따라 할 지시: 기록 맨 처음부터 "click(459, 15)"가 있는 줄까지 양 끝을 포함해 다시 적되, "Mirror"를 "Flip"로 바꾸고 나머지는 그대로 두세요. 그림은 빼고 적으세요.

제공된 기록:
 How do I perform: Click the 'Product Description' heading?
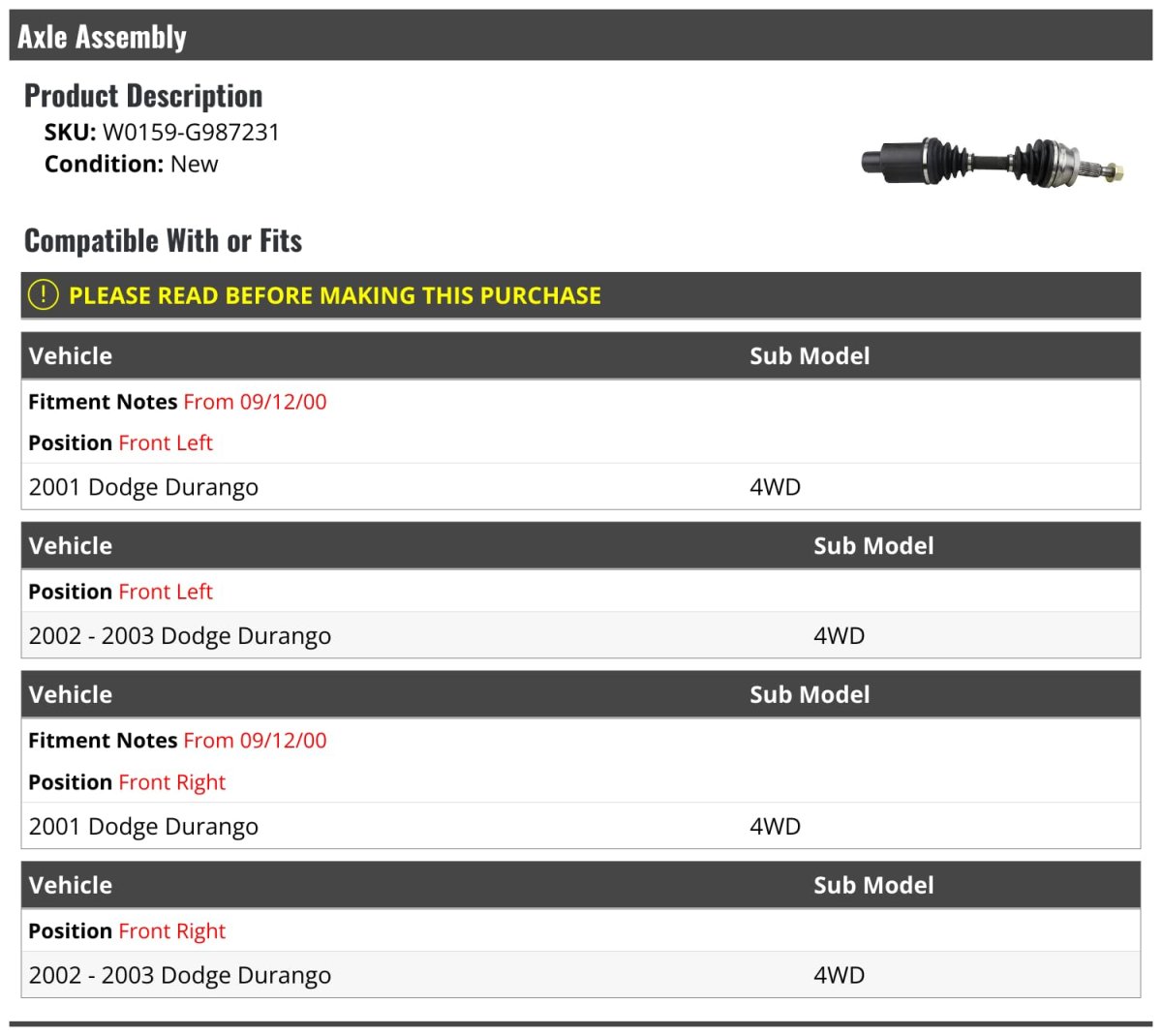[x=143, y=96]
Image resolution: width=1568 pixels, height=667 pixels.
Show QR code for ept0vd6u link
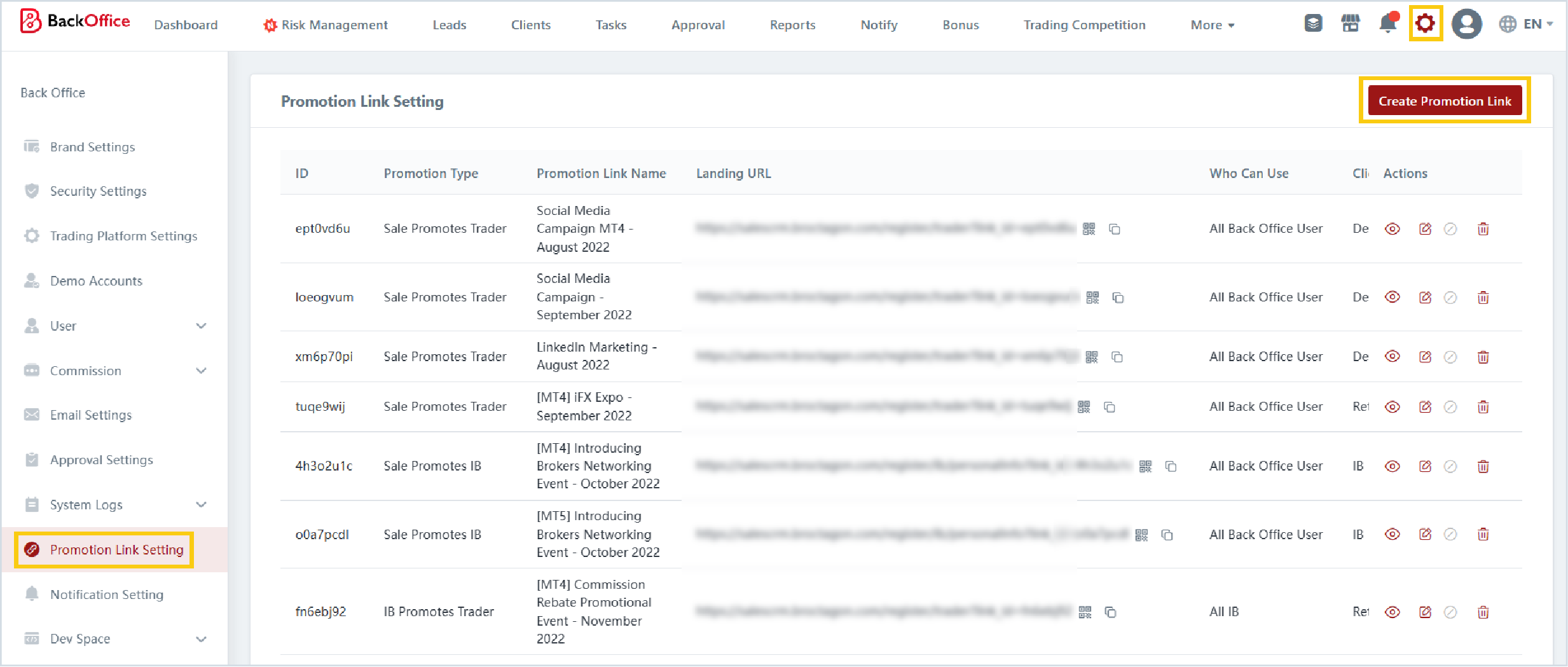(1089, 229)
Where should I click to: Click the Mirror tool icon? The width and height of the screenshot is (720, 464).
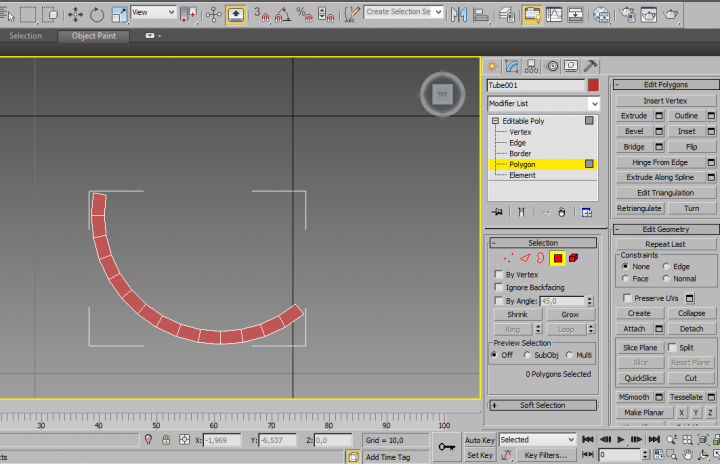click(459, 15)
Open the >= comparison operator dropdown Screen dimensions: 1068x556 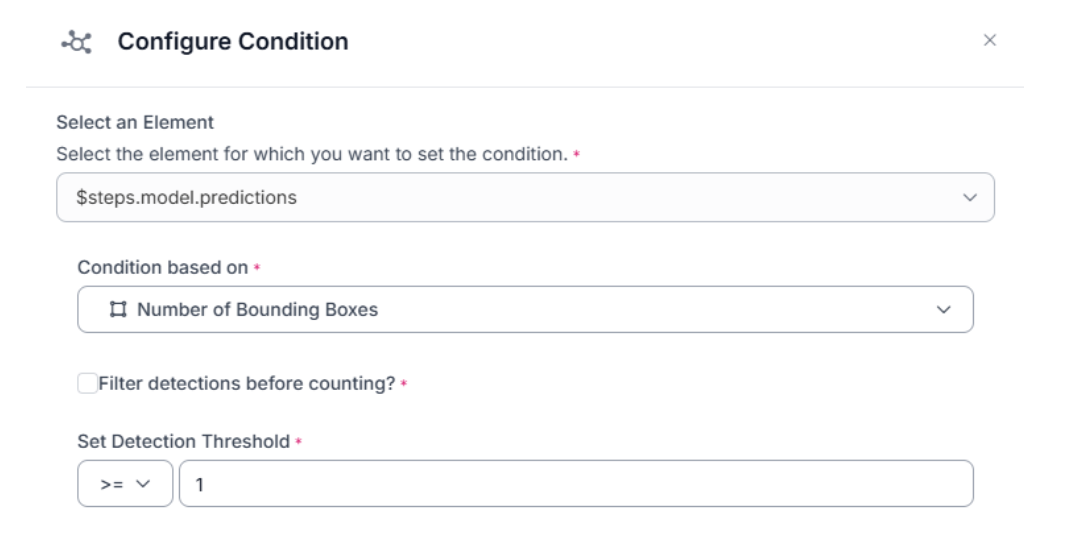coord(125,484)
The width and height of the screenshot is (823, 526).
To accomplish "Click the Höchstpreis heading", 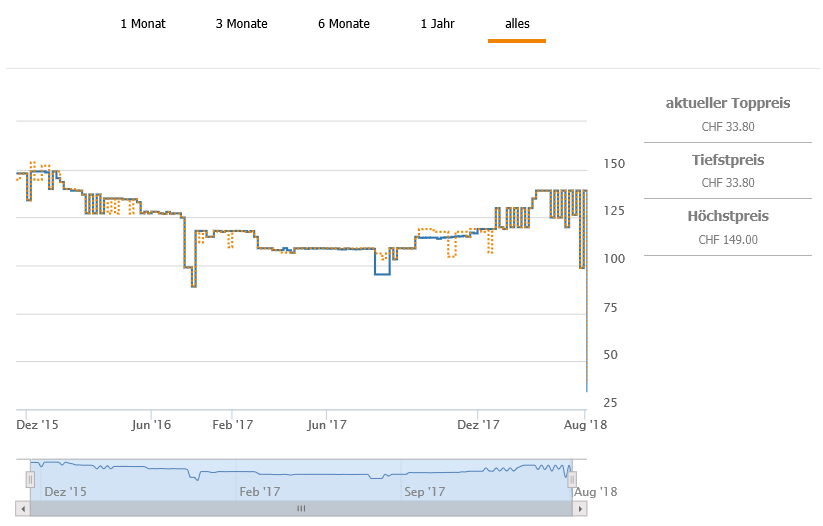I will tap(728, 216).
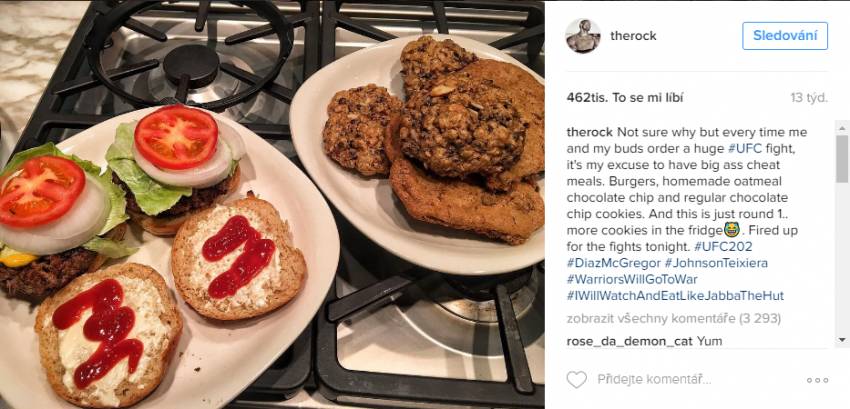The height and width of the screenshot is (409, 850).
Task: Open rose_da_demon_cat commenter profile
Action: (x=629, y=341)
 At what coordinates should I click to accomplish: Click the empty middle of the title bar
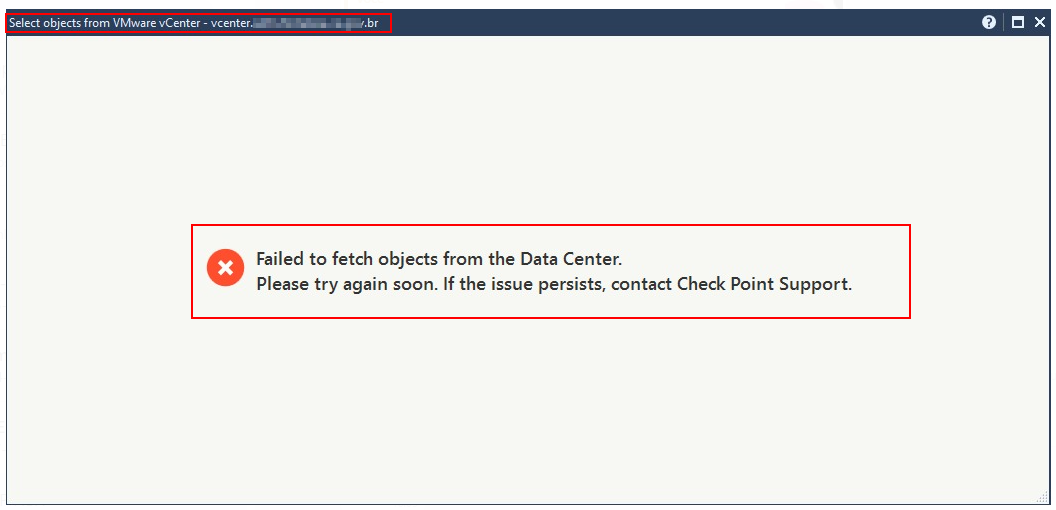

최종 결과:
 How do I perform: Click the 'Product Description' heading?
[x=143, y=96]
Image resolution: width=1568 pixels, height=667 pixels.
Show QR code for ept0vd6u link
(1089, 229)
Where should I click to: Click the Flip tool icon? The width and height of the screenshot is (720, 464).
click(459, 15)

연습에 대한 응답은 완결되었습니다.